Methodology

How our data works, in plain language.

Every number on this site traces back to an official government source. Here's exactly where it comes from, how we compute it, and what we refuse to do.

Where the data comes from

Every listing starts as a real posting on SAM.gov, the U.S. government's official contract opportunities system. We pull the daily bulk data feed SAM.gov publishes for public use — the same official data anyone can download themselves. We do not scrape web pages and we do not use any unofficial or third-party source. If a field isn't in the government's own data, we say so honestly instead of guessing.

What "open" means

A contract counts as open on this site only if all of the following are true: it's a real solicitation (not an award notice or a past record), it's still marked active by the contracting office, its response deadline hasn't passed, and it isn't a sole-source award already committed to one company before bidding could happen. This is the one definition we use everywhere — the same "open" count on the homepage, a storefront, a state page, and the explorer. We never loosen or tighten it page-by-page to make a number look better.

Location confidence: Confirmed, Verify, Estimated

The government's own data doesn't always say cleanly which state the actual work happens in. Rather than guess silently, every listing carries one of three honest labels:

✓ Confirmed
The government's own record names this state directly. Highest confidence.
! Verify
The government's location field was incomplete, so we extracted the state from the notice's own text. Usually right — always worth a quick check on the official notice before you plan around it.
~ Estimated
No location was findable in the notice itself, so we show the state of the contracting office instead — the actual job site may be somewhere else.

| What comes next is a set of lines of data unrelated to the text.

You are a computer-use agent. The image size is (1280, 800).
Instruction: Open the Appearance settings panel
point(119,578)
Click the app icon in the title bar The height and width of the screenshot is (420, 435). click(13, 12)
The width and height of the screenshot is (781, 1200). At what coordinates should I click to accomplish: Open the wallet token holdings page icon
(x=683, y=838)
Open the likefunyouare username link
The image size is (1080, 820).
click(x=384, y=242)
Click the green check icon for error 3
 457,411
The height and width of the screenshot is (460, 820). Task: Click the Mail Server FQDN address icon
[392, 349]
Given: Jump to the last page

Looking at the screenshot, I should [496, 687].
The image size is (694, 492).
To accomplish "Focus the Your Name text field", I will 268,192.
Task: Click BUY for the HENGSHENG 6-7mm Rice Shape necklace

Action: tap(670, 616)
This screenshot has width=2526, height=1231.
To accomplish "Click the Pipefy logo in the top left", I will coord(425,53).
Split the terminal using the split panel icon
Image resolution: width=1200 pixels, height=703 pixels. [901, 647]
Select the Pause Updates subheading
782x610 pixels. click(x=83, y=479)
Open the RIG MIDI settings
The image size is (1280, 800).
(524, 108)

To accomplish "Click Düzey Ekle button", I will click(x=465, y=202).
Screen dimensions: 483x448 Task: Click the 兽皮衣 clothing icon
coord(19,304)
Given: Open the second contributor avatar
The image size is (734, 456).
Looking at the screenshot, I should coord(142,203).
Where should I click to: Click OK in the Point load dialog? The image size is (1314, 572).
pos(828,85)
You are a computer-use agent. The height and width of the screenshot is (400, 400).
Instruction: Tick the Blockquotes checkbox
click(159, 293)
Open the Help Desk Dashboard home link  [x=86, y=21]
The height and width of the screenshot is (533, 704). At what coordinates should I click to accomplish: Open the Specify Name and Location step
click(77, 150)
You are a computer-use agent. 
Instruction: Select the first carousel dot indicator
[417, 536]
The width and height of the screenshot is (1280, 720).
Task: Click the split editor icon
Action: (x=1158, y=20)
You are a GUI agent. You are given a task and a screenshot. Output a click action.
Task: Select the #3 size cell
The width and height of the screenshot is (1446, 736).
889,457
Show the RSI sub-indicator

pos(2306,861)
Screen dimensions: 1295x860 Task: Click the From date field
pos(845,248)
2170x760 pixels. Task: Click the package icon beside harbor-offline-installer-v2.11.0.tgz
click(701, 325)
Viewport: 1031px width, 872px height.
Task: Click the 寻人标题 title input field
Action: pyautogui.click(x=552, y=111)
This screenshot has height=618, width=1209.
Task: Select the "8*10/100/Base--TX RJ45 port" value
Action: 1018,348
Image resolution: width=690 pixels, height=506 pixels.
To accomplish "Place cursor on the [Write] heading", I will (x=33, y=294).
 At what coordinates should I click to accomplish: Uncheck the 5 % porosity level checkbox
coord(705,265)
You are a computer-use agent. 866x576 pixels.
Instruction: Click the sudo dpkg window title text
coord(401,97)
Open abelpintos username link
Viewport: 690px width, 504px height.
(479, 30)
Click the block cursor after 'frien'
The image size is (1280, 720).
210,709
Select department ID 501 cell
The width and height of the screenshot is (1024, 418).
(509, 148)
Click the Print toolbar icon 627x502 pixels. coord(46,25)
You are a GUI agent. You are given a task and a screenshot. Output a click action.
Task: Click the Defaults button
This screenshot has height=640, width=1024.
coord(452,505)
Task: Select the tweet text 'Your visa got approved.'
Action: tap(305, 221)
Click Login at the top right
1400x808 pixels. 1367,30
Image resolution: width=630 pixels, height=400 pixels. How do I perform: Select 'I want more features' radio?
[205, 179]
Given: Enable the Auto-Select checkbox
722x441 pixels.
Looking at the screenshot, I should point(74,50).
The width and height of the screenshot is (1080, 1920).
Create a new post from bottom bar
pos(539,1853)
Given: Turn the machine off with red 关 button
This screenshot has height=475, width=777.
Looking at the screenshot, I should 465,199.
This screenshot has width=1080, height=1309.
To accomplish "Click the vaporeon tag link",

We never show a location with no label. A card that can't clear at least the "estimated" bar honestly shows as location-unknown rather than a confident-looking guess.

The Fit score

Strong-Fit showcase cards carry a 0-100 Fit score and a short summary. Both come from a language model reading the notice's own text — run on our own hardware, never sent to a third-party AI cloud. The model never sees or uses anything except the notice's public text; it doesn't know who's bidding, doesn't guess win probability, and doesn't touch award or pricing history. "Strong" means the scope described genuinely matches the trade; "Possible" and "Poor" mean it's a partial or weak match worth a second look before you commit time to it.

Small-business set-asides

Where a contract is reserved for a certified small-business category — Service-Disabled Veteran-Owned, 8(a), Woman-Owned, HUBZone, or the general Total Small Business floor — we show it exactly as the government's own record lists it. We don't infer or predict eligibility; see the glossary for what each certification means.

How fresh is this

The site rebuilds from a fresh SAM.gov pull on a regular cadence, and every page's footer shows the exact date the data was pulled — "Data as of {date}" — never a vague "recently updated." If a page doesn't show a fresh stamp, treat the numbers as of that stamped date, not today.